• _AIM OF THE EXERCISE_
In the records below, find each line containing the word "logo" and copy it.

• _SOURCE DATA_
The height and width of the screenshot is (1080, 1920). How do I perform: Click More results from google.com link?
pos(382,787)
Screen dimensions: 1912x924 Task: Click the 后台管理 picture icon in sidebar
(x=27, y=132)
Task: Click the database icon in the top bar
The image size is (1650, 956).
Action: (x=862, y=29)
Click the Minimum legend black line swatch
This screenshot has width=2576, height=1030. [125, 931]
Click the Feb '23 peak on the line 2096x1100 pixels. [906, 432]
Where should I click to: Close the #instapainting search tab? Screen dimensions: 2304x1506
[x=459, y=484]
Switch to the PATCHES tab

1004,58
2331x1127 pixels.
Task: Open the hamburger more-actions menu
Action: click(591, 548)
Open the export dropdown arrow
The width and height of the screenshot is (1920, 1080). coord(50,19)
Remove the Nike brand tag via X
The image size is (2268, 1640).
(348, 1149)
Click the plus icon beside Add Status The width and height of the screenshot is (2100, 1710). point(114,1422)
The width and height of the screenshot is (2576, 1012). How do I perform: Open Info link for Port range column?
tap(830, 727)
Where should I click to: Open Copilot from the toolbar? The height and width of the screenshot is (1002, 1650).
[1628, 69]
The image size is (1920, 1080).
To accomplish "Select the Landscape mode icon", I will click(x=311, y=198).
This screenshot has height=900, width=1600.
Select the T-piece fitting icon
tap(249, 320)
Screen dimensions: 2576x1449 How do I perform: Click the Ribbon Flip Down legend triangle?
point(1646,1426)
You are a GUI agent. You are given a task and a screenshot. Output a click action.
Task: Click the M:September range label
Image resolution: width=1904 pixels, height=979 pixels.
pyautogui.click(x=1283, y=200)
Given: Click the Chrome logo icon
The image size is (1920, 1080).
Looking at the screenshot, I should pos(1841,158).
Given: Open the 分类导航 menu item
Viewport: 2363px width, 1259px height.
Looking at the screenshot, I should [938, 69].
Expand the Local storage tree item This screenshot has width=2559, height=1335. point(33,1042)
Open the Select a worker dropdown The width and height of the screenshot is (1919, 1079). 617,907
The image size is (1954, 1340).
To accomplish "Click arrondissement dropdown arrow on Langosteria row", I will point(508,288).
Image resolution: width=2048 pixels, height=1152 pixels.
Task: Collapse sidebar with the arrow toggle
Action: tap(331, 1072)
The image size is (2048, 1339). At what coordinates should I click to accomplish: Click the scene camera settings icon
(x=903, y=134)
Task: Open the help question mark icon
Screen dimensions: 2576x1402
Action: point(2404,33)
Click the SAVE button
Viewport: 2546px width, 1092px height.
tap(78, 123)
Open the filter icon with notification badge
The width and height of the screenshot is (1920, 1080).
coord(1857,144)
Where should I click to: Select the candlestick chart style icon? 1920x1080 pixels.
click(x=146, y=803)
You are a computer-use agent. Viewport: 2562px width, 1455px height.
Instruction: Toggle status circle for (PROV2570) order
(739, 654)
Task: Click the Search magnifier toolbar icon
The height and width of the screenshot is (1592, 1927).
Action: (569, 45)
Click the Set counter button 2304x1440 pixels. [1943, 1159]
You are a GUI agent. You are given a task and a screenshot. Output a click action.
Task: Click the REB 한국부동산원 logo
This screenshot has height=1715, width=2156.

• _RESPONSE TO THIS TASK_
Given: Click the Chrome logo icon
Task: Click the REB 한국부동산원 logo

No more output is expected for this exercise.